§ **WORK TASK**:
Gather every line below where "size" appears.

(SUPPLIED RECORDS)

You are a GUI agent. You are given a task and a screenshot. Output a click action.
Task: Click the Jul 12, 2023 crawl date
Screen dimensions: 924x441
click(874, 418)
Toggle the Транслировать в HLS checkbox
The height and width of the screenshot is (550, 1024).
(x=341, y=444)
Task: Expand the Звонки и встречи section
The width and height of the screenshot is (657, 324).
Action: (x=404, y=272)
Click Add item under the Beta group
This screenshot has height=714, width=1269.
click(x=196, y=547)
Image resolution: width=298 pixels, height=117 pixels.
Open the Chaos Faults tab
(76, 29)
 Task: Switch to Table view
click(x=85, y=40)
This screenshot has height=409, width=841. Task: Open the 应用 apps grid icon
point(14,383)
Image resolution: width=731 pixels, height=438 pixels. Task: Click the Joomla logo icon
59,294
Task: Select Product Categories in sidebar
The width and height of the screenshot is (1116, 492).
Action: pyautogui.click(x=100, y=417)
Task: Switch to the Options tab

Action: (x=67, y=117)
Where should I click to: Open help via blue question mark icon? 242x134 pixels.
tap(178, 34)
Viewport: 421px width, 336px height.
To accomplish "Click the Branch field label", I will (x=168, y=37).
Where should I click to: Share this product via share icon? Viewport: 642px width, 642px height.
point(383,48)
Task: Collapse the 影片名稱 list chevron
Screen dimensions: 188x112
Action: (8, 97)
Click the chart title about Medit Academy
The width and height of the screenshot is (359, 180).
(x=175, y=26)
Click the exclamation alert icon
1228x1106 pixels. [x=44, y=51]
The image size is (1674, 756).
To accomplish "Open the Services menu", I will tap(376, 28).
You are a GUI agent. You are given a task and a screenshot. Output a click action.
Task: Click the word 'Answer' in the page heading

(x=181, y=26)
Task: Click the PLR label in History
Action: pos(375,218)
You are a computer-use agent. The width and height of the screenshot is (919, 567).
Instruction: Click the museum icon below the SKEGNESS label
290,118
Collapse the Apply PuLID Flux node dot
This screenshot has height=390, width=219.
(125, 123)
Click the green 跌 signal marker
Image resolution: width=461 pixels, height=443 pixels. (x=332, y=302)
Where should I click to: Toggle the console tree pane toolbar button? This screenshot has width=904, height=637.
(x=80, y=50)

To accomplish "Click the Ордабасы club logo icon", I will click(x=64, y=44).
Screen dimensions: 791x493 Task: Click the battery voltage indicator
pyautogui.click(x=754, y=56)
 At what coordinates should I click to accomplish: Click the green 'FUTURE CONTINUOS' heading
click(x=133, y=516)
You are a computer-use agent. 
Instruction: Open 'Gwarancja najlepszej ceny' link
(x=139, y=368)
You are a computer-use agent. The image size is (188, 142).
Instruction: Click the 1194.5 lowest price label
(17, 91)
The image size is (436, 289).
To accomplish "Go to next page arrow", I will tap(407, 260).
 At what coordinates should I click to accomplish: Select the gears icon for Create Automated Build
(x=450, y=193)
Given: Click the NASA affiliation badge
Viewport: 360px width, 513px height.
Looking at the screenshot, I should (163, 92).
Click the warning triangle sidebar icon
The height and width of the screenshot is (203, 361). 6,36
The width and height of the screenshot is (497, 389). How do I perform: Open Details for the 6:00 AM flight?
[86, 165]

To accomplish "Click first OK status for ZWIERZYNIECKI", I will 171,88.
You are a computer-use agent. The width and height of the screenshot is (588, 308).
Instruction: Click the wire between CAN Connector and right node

(End SUPPLIED RECORDS)

§ **FINISHED TASK**:
The image size is (1674, 756).
You are a computer-use agent. The image size is (188, 142).
The image size is (436, 289).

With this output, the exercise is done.